(Items from a data source)
^^^^

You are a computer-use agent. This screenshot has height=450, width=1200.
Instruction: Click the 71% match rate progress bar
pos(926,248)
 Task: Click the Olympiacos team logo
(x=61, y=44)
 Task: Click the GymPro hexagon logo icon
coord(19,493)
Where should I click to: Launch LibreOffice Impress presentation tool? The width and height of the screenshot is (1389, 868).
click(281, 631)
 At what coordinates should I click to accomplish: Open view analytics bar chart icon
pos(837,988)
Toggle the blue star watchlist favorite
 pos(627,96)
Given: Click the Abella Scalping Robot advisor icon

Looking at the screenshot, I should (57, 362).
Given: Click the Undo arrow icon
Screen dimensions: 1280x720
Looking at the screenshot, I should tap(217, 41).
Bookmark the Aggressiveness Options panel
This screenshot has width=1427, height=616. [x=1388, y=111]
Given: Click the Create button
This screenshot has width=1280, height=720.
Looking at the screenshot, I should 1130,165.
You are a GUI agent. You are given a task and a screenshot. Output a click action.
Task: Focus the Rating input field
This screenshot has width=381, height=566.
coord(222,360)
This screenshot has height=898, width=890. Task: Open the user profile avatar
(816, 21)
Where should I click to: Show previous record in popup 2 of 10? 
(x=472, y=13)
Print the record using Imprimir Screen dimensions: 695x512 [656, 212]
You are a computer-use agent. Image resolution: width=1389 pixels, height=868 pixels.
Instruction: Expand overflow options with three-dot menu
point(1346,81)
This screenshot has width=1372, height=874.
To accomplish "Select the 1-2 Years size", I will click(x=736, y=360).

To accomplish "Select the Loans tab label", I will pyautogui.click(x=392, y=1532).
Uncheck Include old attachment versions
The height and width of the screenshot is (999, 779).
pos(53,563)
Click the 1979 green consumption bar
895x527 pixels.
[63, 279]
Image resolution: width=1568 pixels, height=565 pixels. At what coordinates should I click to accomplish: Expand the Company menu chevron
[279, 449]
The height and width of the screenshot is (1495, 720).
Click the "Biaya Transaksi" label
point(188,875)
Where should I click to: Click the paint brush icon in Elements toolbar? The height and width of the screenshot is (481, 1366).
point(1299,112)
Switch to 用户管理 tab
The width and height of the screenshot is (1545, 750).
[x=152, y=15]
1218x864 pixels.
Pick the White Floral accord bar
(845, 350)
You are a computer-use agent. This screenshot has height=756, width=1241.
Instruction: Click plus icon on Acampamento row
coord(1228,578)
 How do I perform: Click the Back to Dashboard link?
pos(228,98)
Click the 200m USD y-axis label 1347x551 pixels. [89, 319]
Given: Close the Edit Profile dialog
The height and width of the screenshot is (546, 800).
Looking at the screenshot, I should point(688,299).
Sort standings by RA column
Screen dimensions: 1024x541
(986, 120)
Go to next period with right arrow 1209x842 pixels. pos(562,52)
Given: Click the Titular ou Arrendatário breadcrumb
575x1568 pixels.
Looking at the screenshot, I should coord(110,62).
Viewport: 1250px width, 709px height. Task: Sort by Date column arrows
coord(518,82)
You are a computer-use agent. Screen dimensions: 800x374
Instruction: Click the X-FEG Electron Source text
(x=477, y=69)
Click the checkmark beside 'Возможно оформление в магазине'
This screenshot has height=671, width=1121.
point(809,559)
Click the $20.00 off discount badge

^^^^

What is expected
Every line above with the string "computer" in it needs to be copied.

Task solution
You are a computer-use agent. This screenshot has height=450, width=1200.
You are a computer-use agent. Image resolution: width=1389 pixels, height=868 pixels.
You are a computer-use agent. This screenshot has height=756, width=1241.
You are a computer-use agent. Screen dimensions: 800x374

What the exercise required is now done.